The standard solver algorithm in OO-Calc is only usable for linear problems. Since this is not the case here, you need an extension (add-in) . Install and active it. Then you can select two new algorithms for the solver engine under ‘Options’. I used ‘DEPS Evolutionary Algorithm’ with standard parameters.
Finally, click on ‘Solve’ to start. It starts calculating and varying the parameters. If it has found a solution it will ask to keep it. When you keep it, the values of your parameters should have changed and the calculated Fs are now similar to the measured one. The error should be much lower now (0.25 instead of 160.96).
Now, you can plot the data points and the function. I made two extra columns for plotting the calculated function, since plotting only few points will make the curve looking angular. My final spreadsheet is depicted in Figure 2.
That’s it! As stated in the beginning, this procedure is not limited to sigmoid functions and can be used for other fittings, too.
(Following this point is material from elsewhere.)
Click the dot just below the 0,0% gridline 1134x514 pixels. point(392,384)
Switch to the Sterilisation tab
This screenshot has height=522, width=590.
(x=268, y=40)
It should be noted that the solver uses numerical analysis (mathematical optimizing ) to find solutions. It may happen that the algorithm does not find a feasible solution or that it converges to a local optimum. In these cases you have to play arround with the parameters of the algorithm (e.g. increase the steps). Also, the start values have an huge impact on the behavior: the better the guess of starting values the more likely it is that a (feasible) solution is found.